Task prompt
Each entry must be copied exactly, without omission.
Content starts
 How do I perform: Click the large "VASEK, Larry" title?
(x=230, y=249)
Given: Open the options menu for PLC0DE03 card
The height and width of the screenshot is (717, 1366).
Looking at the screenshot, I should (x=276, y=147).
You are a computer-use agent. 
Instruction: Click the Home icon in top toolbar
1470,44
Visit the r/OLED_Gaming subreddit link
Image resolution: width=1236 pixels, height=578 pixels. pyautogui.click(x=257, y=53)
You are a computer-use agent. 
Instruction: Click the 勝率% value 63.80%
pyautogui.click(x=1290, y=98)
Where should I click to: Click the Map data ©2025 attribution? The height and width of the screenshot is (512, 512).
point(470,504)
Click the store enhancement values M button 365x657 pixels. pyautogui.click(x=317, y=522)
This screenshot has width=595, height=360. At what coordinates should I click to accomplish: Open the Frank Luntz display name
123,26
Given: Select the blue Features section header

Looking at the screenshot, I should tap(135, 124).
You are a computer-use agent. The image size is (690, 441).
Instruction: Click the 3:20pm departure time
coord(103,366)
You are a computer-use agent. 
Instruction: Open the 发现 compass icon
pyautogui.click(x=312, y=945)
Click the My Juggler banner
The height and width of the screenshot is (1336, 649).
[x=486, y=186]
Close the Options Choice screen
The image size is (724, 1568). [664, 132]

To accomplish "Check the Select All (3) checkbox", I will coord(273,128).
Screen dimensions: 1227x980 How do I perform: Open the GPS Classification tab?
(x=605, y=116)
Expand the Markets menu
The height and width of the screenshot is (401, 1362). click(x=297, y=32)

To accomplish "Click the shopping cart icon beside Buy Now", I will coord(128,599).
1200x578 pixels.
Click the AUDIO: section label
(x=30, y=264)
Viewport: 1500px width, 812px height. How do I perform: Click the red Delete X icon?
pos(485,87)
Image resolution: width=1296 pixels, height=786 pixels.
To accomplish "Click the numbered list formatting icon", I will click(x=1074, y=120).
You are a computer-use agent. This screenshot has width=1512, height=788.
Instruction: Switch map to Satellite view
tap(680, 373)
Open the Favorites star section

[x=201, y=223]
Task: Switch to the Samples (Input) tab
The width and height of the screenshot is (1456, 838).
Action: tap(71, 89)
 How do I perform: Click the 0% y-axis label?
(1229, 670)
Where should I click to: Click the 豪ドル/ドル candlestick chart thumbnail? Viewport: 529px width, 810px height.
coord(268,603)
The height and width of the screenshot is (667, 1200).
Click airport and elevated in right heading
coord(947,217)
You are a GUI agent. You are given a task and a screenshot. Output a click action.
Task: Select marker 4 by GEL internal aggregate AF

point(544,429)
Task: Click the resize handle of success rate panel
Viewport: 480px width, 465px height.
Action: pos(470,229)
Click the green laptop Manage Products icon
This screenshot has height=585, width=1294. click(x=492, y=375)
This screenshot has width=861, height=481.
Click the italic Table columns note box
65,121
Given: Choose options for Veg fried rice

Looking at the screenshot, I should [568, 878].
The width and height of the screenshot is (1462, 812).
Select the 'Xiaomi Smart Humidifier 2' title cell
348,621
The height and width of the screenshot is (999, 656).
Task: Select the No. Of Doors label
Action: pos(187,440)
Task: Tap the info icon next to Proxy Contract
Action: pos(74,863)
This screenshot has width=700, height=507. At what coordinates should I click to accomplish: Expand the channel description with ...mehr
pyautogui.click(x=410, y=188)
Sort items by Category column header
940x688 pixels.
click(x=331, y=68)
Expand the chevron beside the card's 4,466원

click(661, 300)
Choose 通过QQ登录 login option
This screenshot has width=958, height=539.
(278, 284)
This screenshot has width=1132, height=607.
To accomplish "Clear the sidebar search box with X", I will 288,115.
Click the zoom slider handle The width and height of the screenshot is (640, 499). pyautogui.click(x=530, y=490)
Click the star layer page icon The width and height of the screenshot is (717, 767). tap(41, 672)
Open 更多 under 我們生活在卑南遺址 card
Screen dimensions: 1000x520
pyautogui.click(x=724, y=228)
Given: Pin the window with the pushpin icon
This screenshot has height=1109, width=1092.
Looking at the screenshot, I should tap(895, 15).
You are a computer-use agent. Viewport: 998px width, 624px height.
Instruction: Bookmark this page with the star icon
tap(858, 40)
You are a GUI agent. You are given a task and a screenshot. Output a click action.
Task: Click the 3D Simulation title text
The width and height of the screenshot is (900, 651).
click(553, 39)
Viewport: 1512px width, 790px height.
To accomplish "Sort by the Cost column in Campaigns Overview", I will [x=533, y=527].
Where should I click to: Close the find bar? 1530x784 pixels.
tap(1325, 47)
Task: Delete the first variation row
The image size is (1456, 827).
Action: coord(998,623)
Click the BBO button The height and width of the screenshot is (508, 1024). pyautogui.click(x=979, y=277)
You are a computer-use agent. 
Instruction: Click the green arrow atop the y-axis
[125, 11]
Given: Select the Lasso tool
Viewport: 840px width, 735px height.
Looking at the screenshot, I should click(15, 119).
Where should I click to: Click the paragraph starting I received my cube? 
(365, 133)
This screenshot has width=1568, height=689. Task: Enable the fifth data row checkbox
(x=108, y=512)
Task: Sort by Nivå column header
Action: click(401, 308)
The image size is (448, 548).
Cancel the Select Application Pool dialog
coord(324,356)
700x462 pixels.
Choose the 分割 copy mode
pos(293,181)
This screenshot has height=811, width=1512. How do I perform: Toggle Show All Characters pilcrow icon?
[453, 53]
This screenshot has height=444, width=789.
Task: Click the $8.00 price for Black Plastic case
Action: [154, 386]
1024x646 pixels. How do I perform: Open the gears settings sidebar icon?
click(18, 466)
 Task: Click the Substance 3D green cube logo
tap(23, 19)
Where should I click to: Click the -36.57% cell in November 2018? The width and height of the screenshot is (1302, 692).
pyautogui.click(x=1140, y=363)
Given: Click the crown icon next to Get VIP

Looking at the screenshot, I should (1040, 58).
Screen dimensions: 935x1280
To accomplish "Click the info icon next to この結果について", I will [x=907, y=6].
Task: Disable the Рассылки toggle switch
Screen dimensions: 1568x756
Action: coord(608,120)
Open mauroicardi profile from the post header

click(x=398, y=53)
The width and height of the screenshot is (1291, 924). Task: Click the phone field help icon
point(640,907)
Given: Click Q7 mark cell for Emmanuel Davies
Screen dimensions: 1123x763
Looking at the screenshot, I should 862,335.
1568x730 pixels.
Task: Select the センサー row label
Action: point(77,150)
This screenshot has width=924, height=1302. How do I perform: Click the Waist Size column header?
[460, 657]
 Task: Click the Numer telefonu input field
Content ends
Answer section
 How do I perform: Click the large "VASEK, Larry" title?
(x=230, y=249)
Given: Open the options menu for PLC0DE03 card
The height and width of the screenshot is (717, 1366).
Looking at the screenshot, I should (x=276, y=147).
You are a computer-use agent. 
Instruction: Click the Home icon in top toolbar
1470,44
Visit the r/OLED_Gaming subreddit link
Image resolution: width=1236 pixels, height=578 pixels. pyautogui.click(x=257, y=53)
You are a computer-use agent. 
Instruction: Click the 勝率% value 63.80%
pyautogui.click(x=1290, y=98)
Where should I click to: Click the Map data ©2025 attribution? The height and width of the screenshot is (512, 512).
point(470,504)
Click the store enhancement values M button 365x657 pixels. pyautogui.click(x=317, y=522)
This screenshot has width=595, height=360. At what coordinates should I click to accomplish: Open the Frank Luntz display name
123,26
Given: Select the blue Features section header

Looking at the screenshot, I should tap(135, 124).
You are a computer-use agent. The image size is (690, 441).
Instruction: Click the 3:20pm departure time
coord(103,366)
You are a computer-use agent. 
Instruction: Open the 发现 compass icon
pyautogui.click(x=312, y=945)
Click the My Juggler banner
The height and width of the screenshot is (1336, 649).
[x=486, y=186]
Close the Options Choice screen
The image size is (724, 1568). [664, 132]

To accomplish "Check the Select All (3) checkbox", I will coord(273,128).
Screen dimensions: 1227x980 How do I perform: Open the GPS Classification tab?
(x=605, y=116)
Expand the Markets menu
The height and width of the screenshot is (401, 1362). click(x=297, y=32)

To accomplish "Click the shopping cart icon beside Buy Now", I will coord(128,599).
1200x578 pixels.
Click the AUDIO: section label
(x=30, y=264)
Viewport: 1500px width, 812px height. How do I perform: Click the red Delete X icon?
pos(485,87)
Image resolution: width=1296 pixels, height=786 pixels.
To accomplish "Click the numbered list formatting icon", I will click(x=1074, y=120).
You are a computer-use agent. This screenshot has width=1512, height=788.
Instruction: Switch map to Satellite view
tap(680, 373)
Open the Favorites star section

[x=201, y=223]
Task: Switch to the Samples (Input) tab
The width and height of the screenshot is (1456, 838).
Action: tap(71, 89)
 How do I perform: Click the 0% y-axis label?
(1229, 670)
Where should I click to: Click the 豪ドル/ドル candlestick chart thumbnail? Viewport: 529px width, 810px height.
coord(268,603)
The height and width of the screenshot is (667, 1200).
Click airport and elevated in right heading
coord(947,217)
You are a GUI agent. You are given a task and a screenshot. Output a click action.
Task: Select marker 4 by GEL internal aggregate AF

point(544,429)
Task: Click the resize handle of success rate panel
Viewport: 480px width, 465px height.
Action: pos(470,229)
Click the green laptop Manage Products icon
This screenshot has height=585, width=1294. click(x=492, y=375)
This screenshot has width=861, height=481.
Click the italic Table columns note box
65,121
Given: Choose options for Veg fried rice

Looking at the screenshot, I should [568, 878].
The width and height of the screenshot is (1462, 812).
Select the 'Xiaomi Smart Humidifier 2' title cell
348,621
The height and width of the screenshot is (999, 656).
Task: Select the No. Of Doors label
Action: pos(187,440)
Task: Tap the info icon next to Proxy Contract
Action: pos(74,863)
This screenshot has width=700, height=507. At what coordinates should I click to accomplish: Expand the channel description with ...mehr
pyautogui.click(x=410, y=188)
Sort items by Category column header
940x688 pixels.
click(x=331, y=68)
Expand the chevron beside the card's 4,466원

click(661, 300)
Choose 通过QQ登录 login option
This screenshot has width=958, height=539.
(278, 284)
This screenshot has width=1132, height=607.
To accomplish "Clear the sidebar search box with X", I will 288,115.
Click the zoom slider handle The width and height of the screenshot is (640, 499). pyautogui.click(x=530, y=490)
Click the star layer page icon The width and height of the screenshot is (717, 767). tap(41, 672)
Open 更多 under 我們生活在卑南遺址 card
Screen dimensions: 1000x520
pyautogui.click(x=724, y=228)
Given: Pin the window with the pushpin icon
This screenshot has height=1109, width=1092.
Looking at the screenshot, I should tap(895, 15).
You are a computer-use agent. Viewport: 998px width, 624px height.
Instruction: Bookmark this page with the star icon
tap(858, 40)
You are a GUI agent. You are given a task and a screenshot. Output a click action.
Task: Click the 3D Simulation title text
The width and height of the screenshot is (900, 651).
click(553, 39)
Viewport: 1512px width, 790px height.
To accomplish "Sort by the Cost column in Campaigns Overview", I will [x=533, y=527].
Where should I click to: Close the find bar? 1530x784 pixels.
tap(1325, 47)
Task: Delete the first variation row
The image size is (1456, 827).
Action: coord(998,623)
Click the BBO button The height and width of the screenshot is (508, 1024). pyautogui.click(x=979, y=277)
You are a computer-use agent. 
Instruction: Click the green arrow atop the y-axis
[125, 11]
Given: Select the Lasso tool
Viewport: 840px width, 735px height.
Looking at the screenshot, I should click(15, 119).
Where should I click to: Click the paragraph starting I received my cube? 
(365, 133)
This screenshot has width=1568, height=689. Task: Enable the fifth data row checkbox
(x=108, y=512)
Task: Sort by Nivå column header
Action: click(401, 308)
The image size is (448, 548).
Cancel the Select Application Pool dialog
coord(324,356)
700x462 pixels.
Choose the 分割 copy mode
pos(293,181)
This screenshot has height=811, width=1512. How do I perform: Toggle Show All Characters pilcrow icon?
[453, 53]
This screenshot has height=444, width=789.
Task: Click the $8.00 price for Black Plastic case
Action: [154, 386]
1024x646 pixels. How do I perform: Open the gears settings sidebar icon?
click(18, 466)
 Task: Click the Substance 3D green cube logo
tap(23, 19)
Where should I click to: Click the -36.57% cell in November 2018? The width and height of the screenshot is (1302, 692).
pyautogui.click(x=1140, y=363)
Given: Click the crown icon next to Get VIP

Looking at the screenshot, I should (1040, 58).
Screen dimensions: 935x1280
To accomplish "Click the info icon next to この結果について", I will [x=907, y=6].
Task: Disable the Рассылки toggle switch
Screen dimensions: 1568x756
Action: coord(608,120)
Open mauroicardi profile from the post header

click(x=398, y=53)
The width and height of the screenshot is (1291, 924). Task: Click the phone field help icon
point(640,907)
Given: Click Q7 mark cell for Emmanuel Davies
Screen dimensions: 1123x763
Looking at the screenshot, I should 862,335.
1568x730 pixels.
Task: Select the センサー row label
Action: point(77,150)
This screenshot has width=924, height=1302. How do I perform: Click the Waist Size column header?
[460, 657]
 Task: Click the Numer telefonu input field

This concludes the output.